-- Task to carry out --
Identify each line below containing the string "agent" and copy it.

-- The data --
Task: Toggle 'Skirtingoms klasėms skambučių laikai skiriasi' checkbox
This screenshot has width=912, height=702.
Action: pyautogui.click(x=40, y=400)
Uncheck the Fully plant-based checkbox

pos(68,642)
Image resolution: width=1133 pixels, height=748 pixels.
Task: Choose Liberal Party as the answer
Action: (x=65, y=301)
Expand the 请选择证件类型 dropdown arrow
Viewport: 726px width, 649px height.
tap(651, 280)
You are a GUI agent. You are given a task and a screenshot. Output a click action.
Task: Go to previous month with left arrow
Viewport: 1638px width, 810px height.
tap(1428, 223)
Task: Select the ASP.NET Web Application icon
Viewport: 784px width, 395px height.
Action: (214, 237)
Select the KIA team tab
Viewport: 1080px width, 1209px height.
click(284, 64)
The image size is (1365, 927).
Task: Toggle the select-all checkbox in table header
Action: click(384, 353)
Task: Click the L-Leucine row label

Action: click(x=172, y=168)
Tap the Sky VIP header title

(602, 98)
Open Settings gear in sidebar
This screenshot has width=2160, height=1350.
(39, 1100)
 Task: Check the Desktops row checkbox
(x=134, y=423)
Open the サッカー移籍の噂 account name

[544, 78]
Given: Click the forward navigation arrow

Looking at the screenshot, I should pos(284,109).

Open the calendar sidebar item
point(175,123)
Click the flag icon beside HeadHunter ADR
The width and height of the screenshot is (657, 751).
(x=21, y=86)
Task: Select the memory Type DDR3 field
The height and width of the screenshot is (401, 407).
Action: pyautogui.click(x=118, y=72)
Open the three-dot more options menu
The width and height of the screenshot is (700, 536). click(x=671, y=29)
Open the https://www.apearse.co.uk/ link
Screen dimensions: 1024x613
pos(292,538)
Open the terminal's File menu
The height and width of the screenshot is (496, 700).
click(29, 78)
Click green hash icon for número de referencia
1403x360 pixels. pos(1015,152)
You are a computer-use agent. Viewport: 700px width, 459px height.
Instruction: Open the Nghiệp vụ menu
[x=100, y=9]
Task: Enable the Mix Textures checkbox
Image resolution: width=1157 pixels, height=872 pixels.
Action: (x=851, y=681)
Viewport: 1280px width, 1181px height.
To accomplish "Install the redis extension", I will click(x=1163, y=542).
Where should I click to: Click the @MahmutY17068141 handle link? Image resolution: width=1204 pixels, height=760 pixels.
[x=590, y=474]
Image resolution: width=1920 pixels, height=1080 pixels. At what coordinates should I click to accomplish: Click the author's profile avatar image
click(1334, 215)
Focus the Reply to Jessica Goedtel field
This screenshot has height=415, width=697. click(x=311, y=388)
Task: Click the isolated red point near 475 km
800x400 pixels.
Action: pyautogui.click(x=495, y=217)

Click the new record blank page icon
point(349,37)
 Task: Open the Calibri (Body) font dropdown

-- Result of the task --
You are a GUI agent. You are given a task and a screenshot. Output a click action.
You are a computer-use agent. Viewport: 700px width, 459px height.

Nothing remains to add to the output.